(About this exercise)
Reproduce exactly, leaving out pictures, each line from the one holding "Click the Find a client search field" through the final line of the listing, and add nothing.
------
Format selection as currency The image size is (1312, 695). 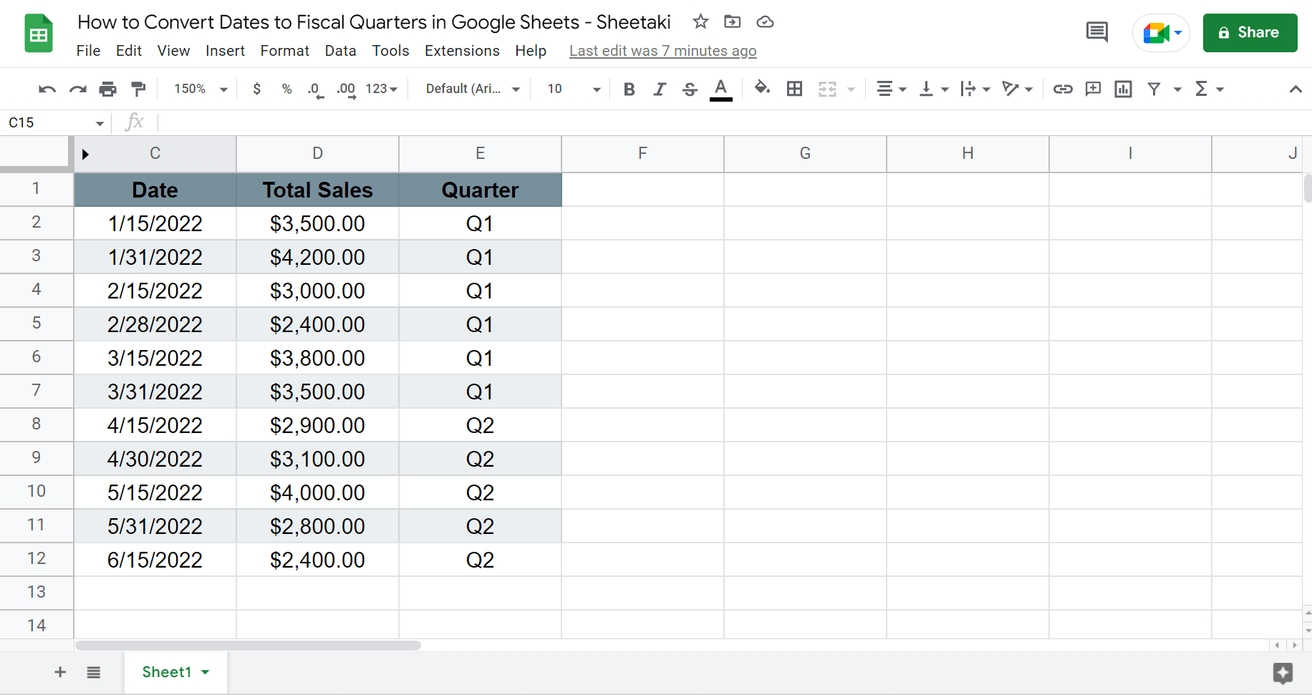[x=256, y=89]
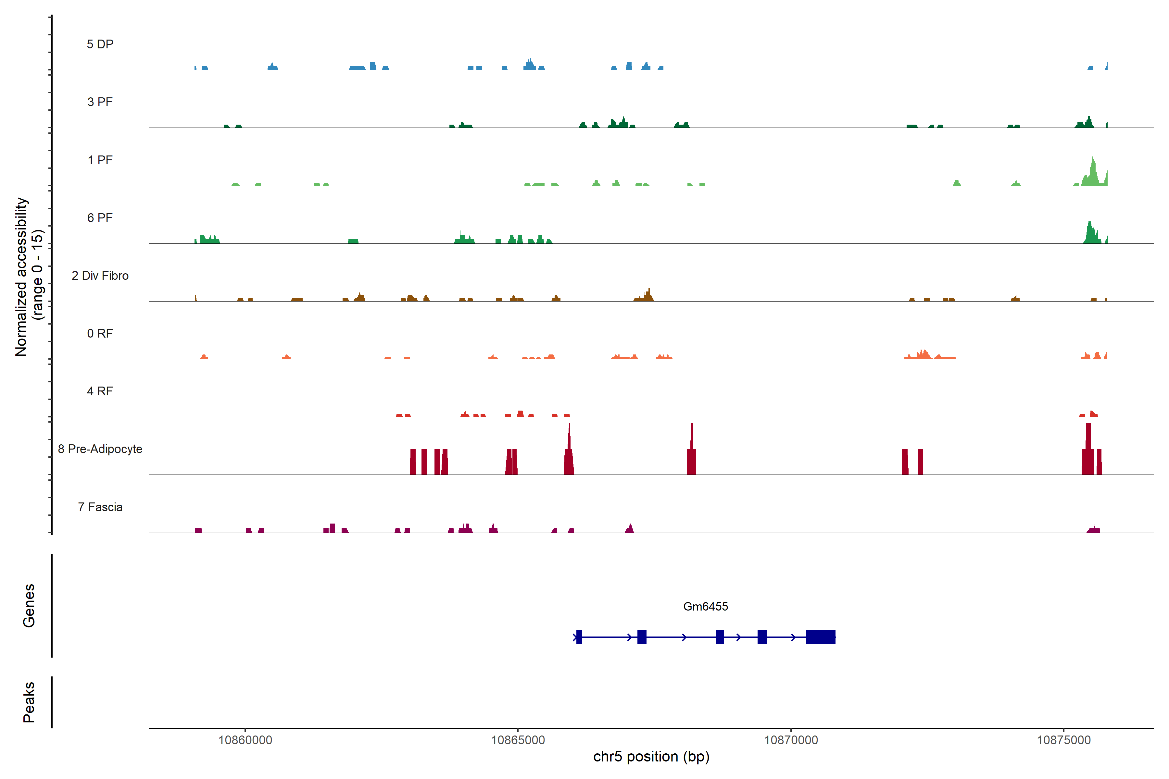Click the 1 PF track label
The height and width of the screenshot is (779, 1169).
pyautogui.click(x=100, y=160)
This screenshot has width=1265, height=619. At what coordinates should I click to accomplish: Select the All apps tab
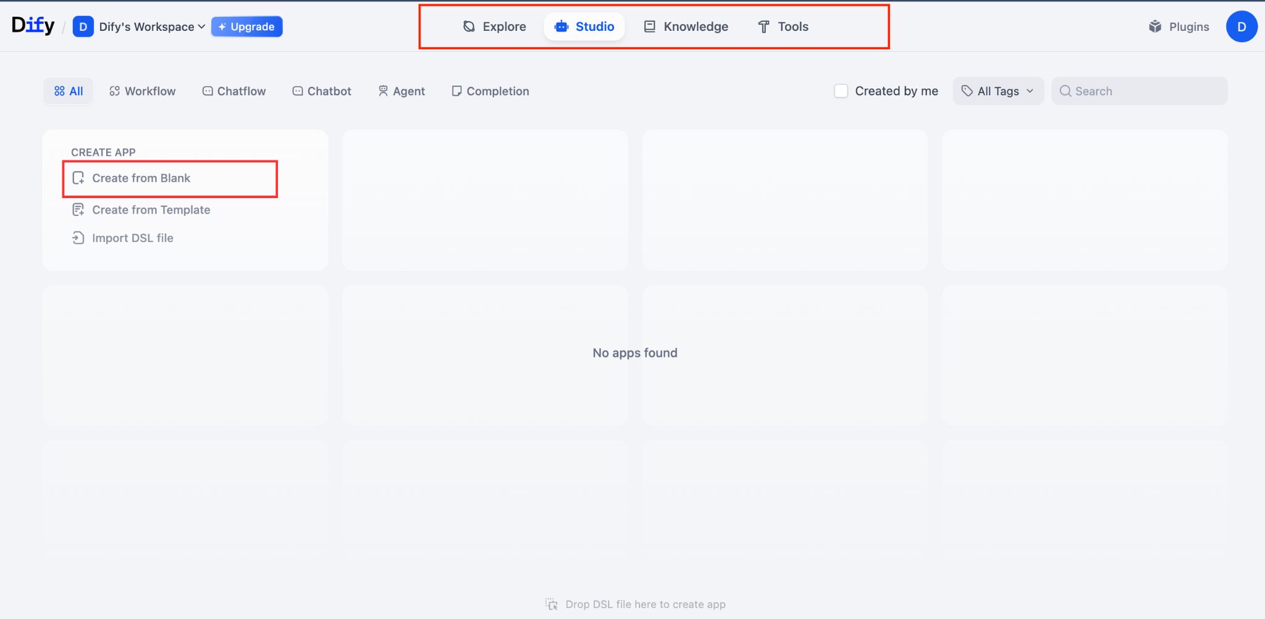coord(68,91)
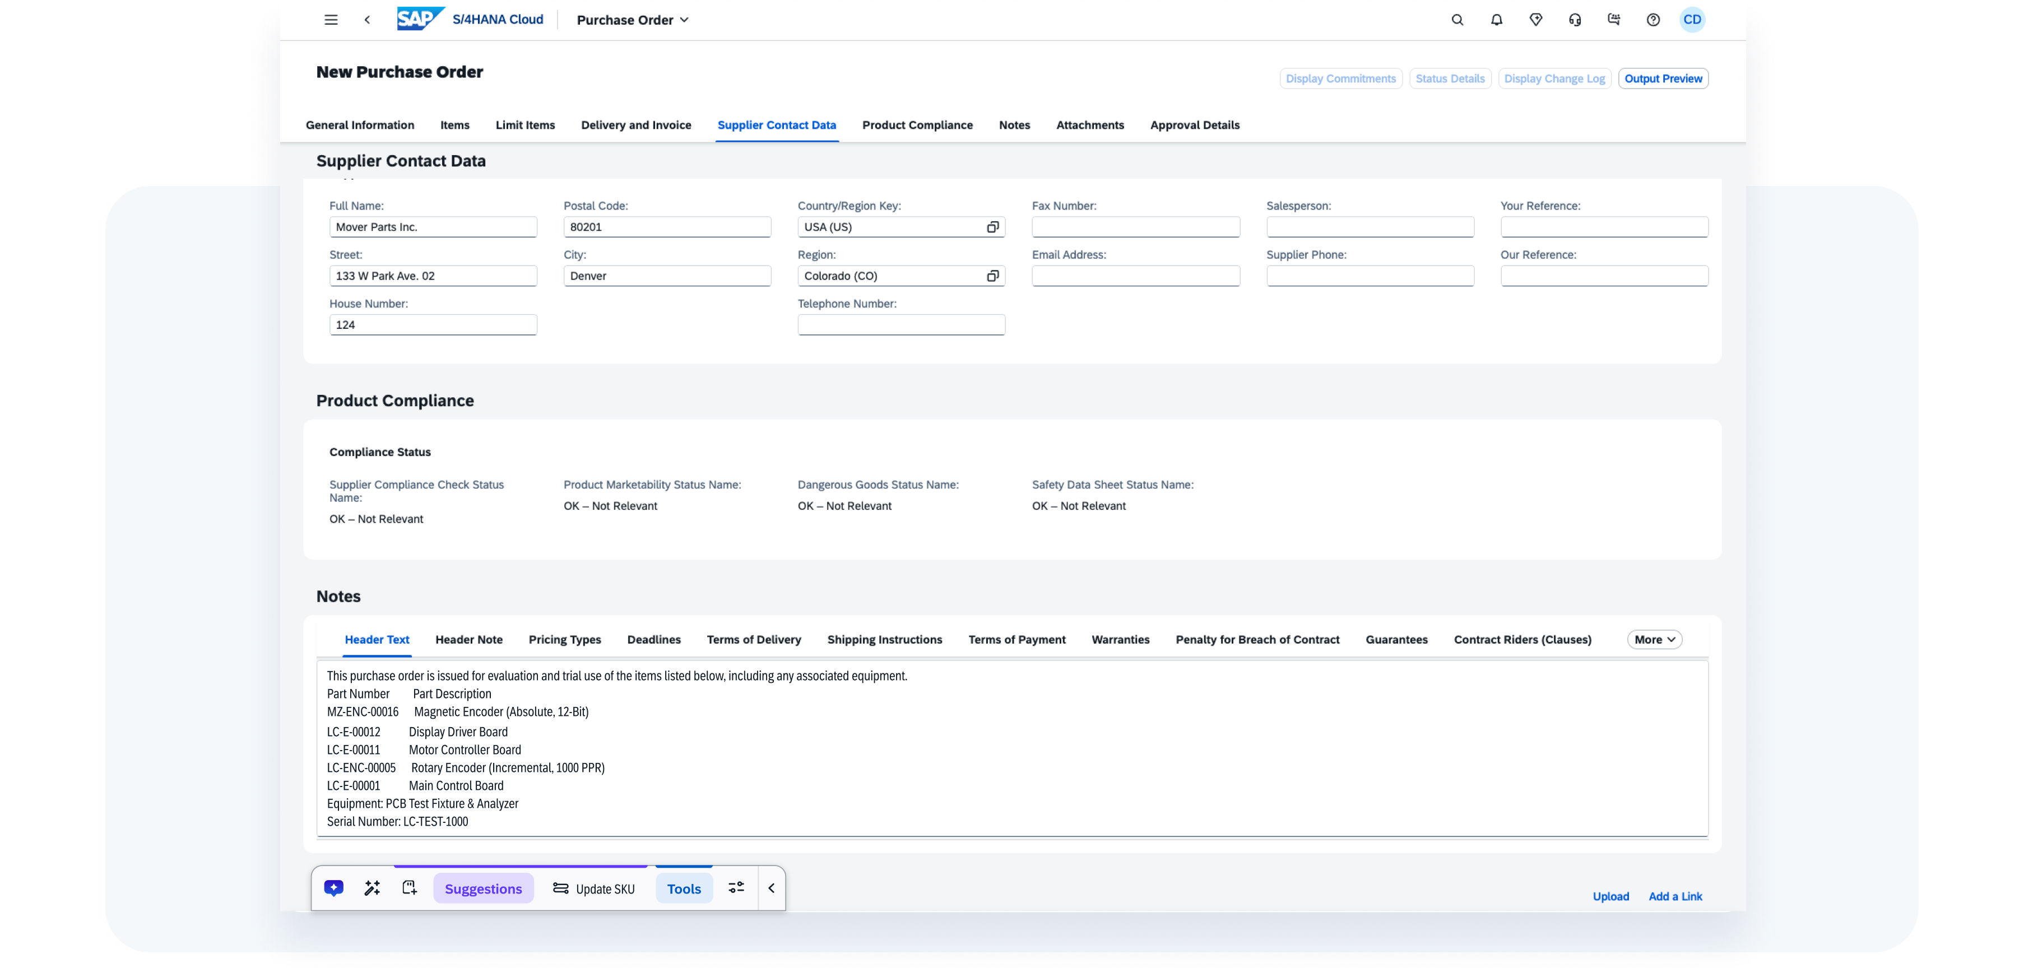Open the help question mark icon
The image size is (2024, 968).
1653,20
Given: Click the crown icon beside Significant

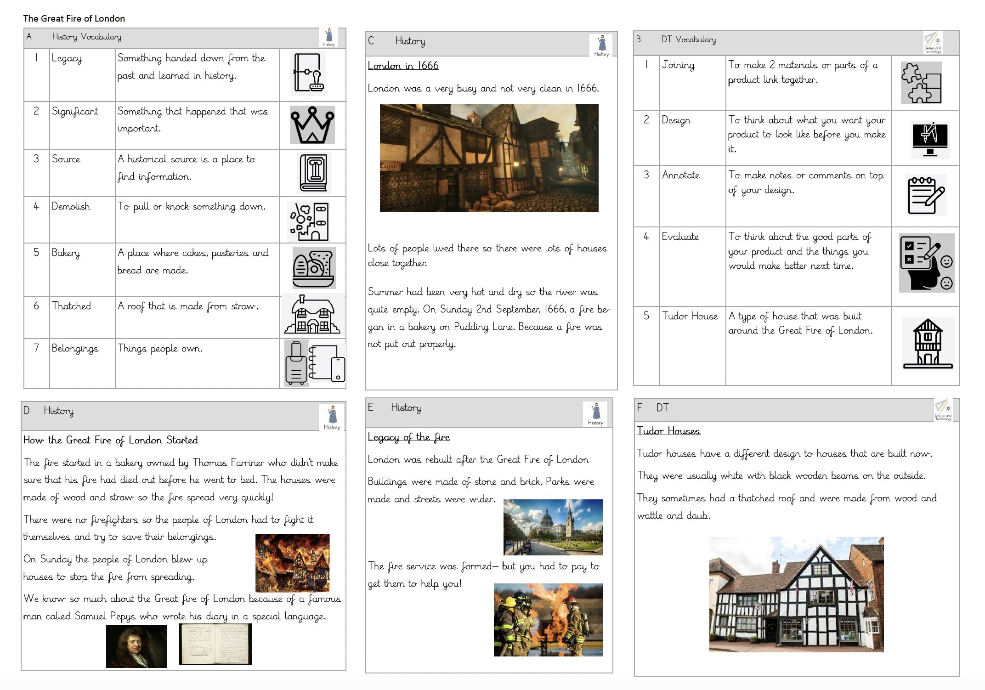Looking at the screenshot, I should pyautogui.click(x=312, y=125).
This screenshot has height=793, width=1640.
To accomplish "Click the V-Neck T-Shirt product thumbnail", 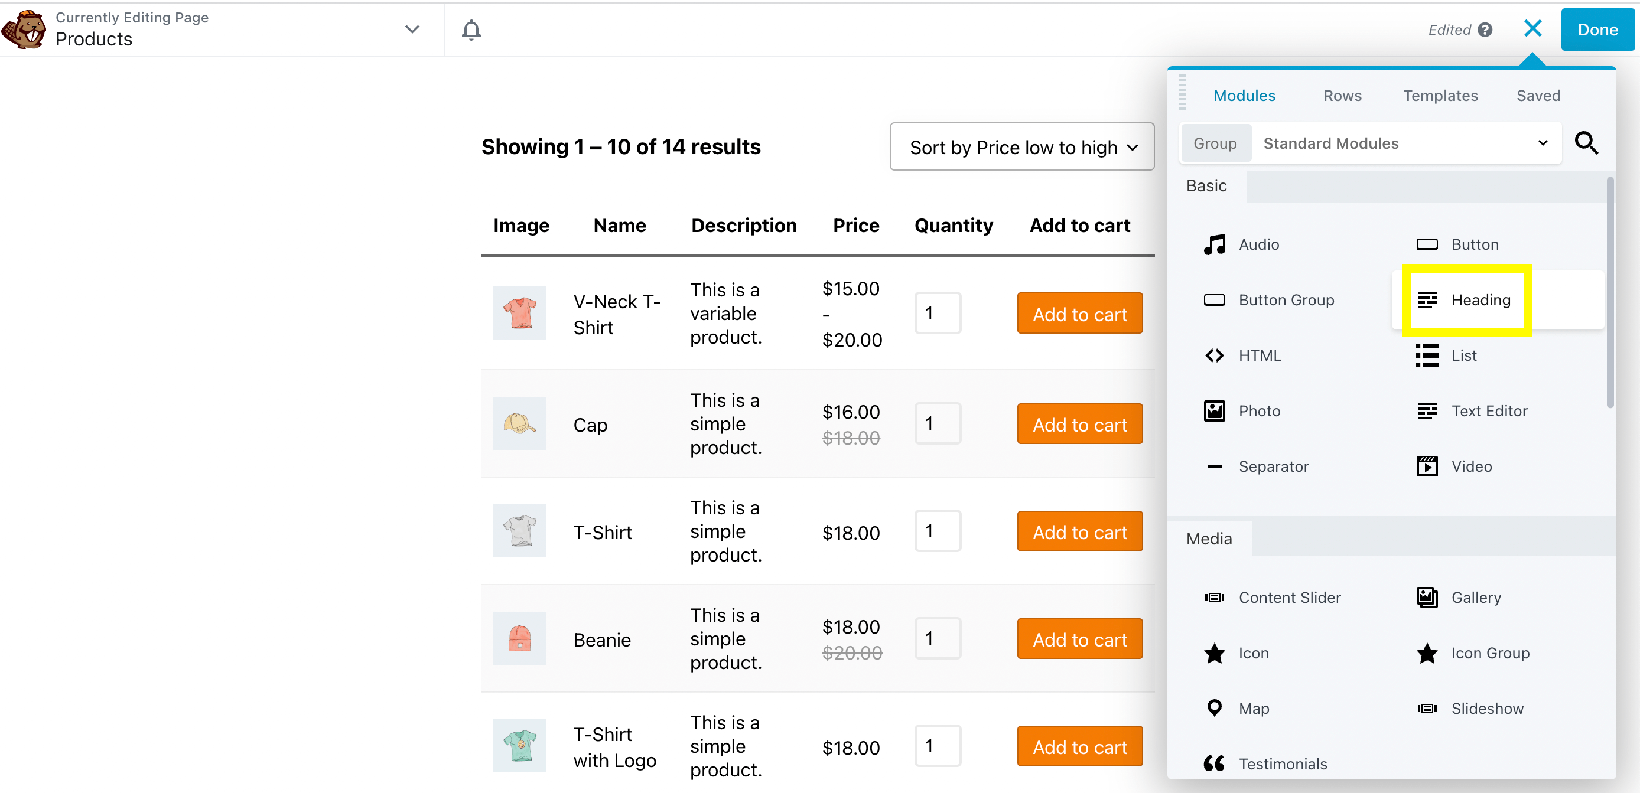I will (x=520, y=313).
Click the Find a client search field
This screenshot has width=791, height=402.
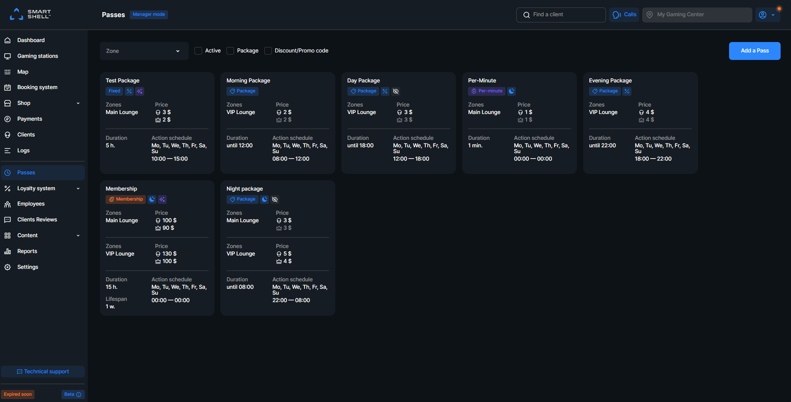pos(561,15)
------
(Task answer)
Click the Find a client search field
This screenshot has width=791, height=402.
pos(561,15)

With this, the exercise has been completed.